For starters, I never called the man a fool. That was "Mrs. Rewire."


----------



## RIVETER (Sep 26, 2009)

76nemo said:


> Okay, here's where you and BBQ can throw me a few fists, I'll take it. I don't give a flying hoot about a jacket or a raceways ability to carry fault current. Quite very frankly, I am very well suprised the NEC is so quaint on subject.
> 
> 
> Yeah Bob, had a few cold ones, but you can quit with that jab.
> ...


It has been proven that a properly installed mechanical raceway will carry the vast majority of the fault current if the phase conductor contacts it, even with an egc installed.


----------



## electricmanscott (Feb 11, 2010)

RIVETER said:


> It has been proven that a properly installed mechanical raceway will carry the vast majority of the fault current if the phase conductor contacts it, even with an egc installed.


You can't fool Murphy! :thumbsup:


----------



## macmikeman (Jan 23, 2007)

RIVETER said:


> It has been proven that a properly installed mechanical raceway will carry the vast majority of the fault current if the phase conductor contacts it, even with an egc installed.


Riveter is not making this up, its true.


----------



## Big John (May 23, 2010)

macmikeman said:


> RIVETER said:
> 
> 
> > It has been proven that a properly installed mechanical raceway will carry the vast majority of the fault current if the phase conductor contacts it, even with an egc installed.
> ...


 It may be true, but I think most people object to using EMT as the sole equipment ground because you often see couplings broken apart, in which case the conduit most decidedly _won't _carry the fault current.

-John


----------



## brian john (Mar 11, 2007)

Xjourneybenderx said:


> Emt you do not need a ground. I always pull grounding conductor no matter what I think it's an unsafe practice. One set screw loose and pipe separates no more ground.

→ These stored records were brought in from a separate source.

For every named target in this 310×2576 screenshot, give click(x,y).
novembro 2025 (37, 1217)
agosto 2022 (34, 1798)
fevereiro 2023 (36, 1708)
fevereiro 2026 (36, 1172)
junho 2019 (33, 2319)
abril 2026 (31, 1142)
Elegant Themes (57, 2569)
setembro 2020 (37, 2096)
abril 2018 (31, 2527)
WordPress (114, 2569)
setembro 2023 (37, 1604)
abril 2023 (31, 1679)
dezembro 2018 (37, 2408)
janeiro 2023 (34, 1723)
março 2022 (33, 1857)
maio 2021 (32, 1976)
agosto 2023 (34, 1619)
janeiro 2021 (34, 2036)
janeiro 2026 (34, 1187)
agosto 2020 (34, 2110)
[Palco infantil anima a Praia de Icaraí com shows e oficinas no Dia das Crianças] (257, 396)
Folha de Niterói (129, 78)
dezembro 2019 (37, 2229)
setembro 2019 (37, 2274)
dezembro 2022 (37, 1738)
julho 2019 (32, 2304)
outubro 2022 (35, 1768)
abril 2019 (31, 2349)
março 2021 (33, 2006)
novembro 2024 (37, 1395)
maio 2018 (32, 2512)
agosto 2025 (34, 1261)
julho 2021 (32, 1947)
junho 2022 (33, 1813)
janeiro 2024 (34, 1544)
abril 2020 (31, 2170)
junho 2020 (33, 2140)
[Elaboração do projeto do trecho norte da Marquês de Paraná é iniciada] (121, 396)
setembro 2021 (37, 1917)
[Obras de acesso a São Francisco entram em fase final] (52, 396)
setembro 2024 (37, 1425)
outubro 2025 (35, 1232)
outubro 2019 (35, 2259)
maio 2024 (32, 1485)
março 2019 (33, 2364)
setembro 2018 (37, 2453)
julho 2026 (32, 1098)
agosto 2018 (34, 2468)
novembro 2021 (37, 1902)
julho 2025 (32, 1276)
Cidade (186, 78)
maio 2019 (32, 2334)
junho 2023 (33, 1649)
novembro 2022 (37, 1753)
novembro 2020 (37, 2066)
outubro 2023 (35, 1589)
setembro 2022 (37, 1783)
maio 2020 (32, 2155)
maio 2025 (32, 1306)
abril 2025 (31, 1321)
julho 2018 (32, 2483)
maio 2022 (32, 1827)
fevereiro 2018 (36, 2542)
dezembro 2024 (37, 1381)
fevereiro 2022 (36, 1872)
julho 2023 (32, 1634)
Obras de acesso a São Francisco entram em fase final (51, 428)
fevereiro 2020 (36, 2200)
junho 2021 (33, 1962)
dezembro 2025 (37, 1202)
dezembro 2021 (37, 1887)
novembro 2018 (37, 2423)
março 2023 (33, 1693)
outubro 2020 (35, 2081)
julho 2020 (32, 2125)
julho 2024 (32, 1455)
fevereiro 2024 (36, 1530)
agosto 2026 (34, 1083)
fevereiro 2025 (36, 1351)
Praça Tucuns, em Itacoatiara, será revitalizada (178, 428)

One set screw loose on a mechanical connector no ground. Proper work practices can always be messed up by a slacker. Be a professional.


----------



## macmikeman (Jan 23, 2007)

Big John said:


> It may be true, but I think most people object to using EMT as the sole equipment ground because you often see couplings broken apart, in which case the conduit most decidedly _won't _carry the fault current.
> 
> -John


The thing is Riveter said a properly installed conduit system. Now, we may possibly have different opinions on what that constitutes, but in my experience when I see seperated emt runs, they are usually strung out on batwings and little attention paid to running them to code. Or runs in places where physical damage was likely in the first place, like parking garage runs mounted to the underside of the beams, or better yet , mounted to struts mounted to the underside of beams, just waiting for a driver of a high truck to clip. Or somebody cannot be bothered to tighten up set screws or compression fittings. If it keeps you happy, I have stuck a green or green taped conductor into every emt I have strung for the last 20 years at least if not 25.


----------



## brian john (Mar 11, 2007)

In most commercial buildings, there are thousand of fault paths. Metal duct work, water pipe, studs, structural steel, rebar and countless other paths. In test I believe the EMT carried 80% of the fault current over the Copper branch circuit EGC.

Having said that we almost always pull a copper ECG (mostly due to site work requirements data centers/hospitals). But like many things lack of understand (ignorance) plays into unnecessary fears and concerns.

I’d bet in the typically commercial building a branch circuit in PVC without a ground with a dead short to ground at the load would not affect the trip time of the OCP.

Lastly having investigated major faults, I have found welded EMT, all-thread hardware, kindorf welded to the all-thread and evidence of arcs and faults all over between the source and fault.


----------



## user4818 (Jan 15, 2009)

brian john said:


> I’d bet in the typically commercial building a branch circuit in PVC without a ground with a dead short to ground at the load would not affect the trip time of the OCP.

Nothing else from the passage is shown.